-------- Records shown --------
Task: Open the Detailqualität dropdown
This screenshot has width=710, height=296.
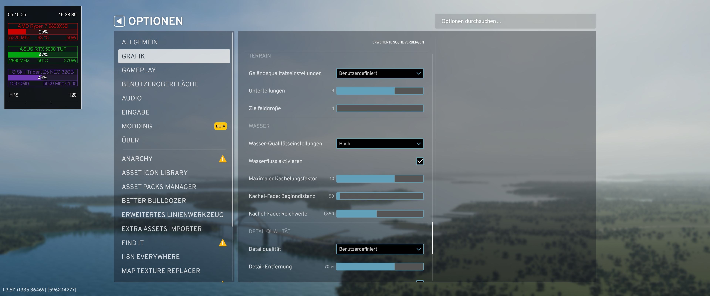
--------
-------- Records shown --------
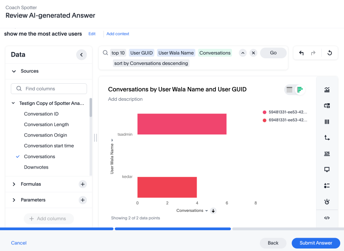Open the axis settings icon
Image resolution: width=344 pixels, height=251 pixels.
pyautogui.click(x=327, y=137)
--------
-------- Records shown --------
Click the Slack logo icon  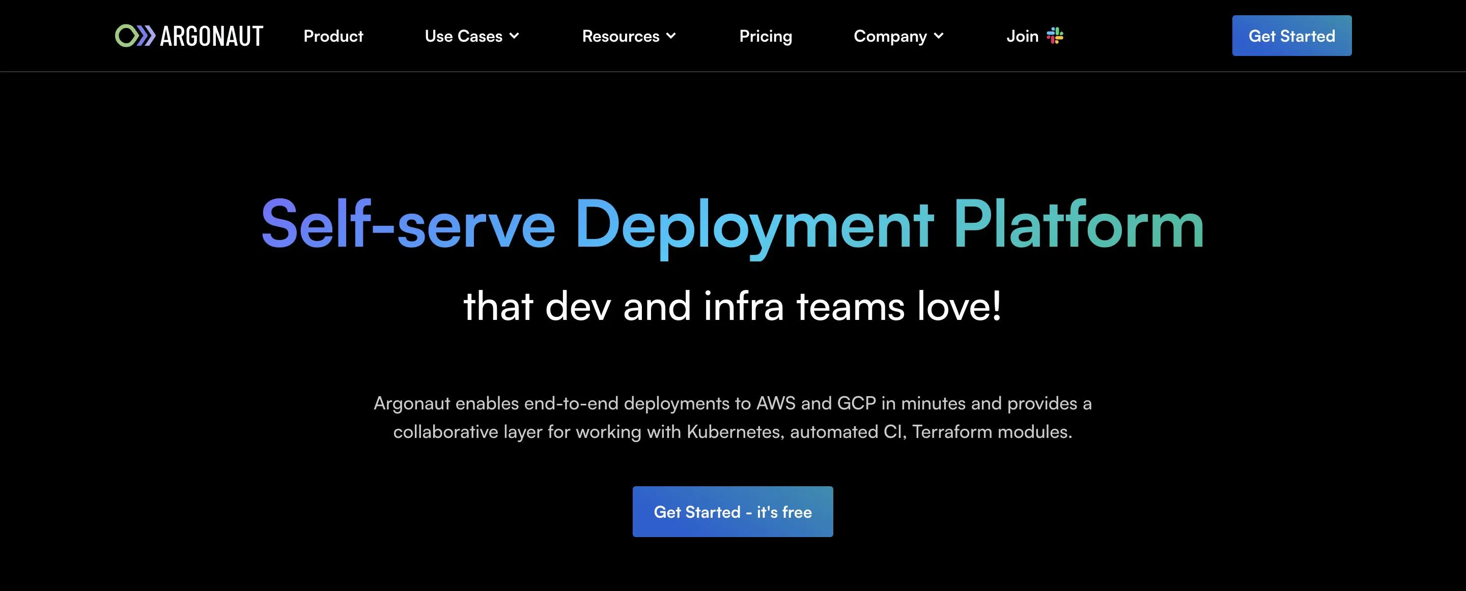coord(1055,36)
--------
* _Work required_: Write out the data from the line containing "Task: Open the Detailqualität dropdown" through the line containing "This screenshot has width=710, height=296.", character for character.

* _The result_:
Task: Open the Detailqualität dropdown
This screenshot has width=710, height=296.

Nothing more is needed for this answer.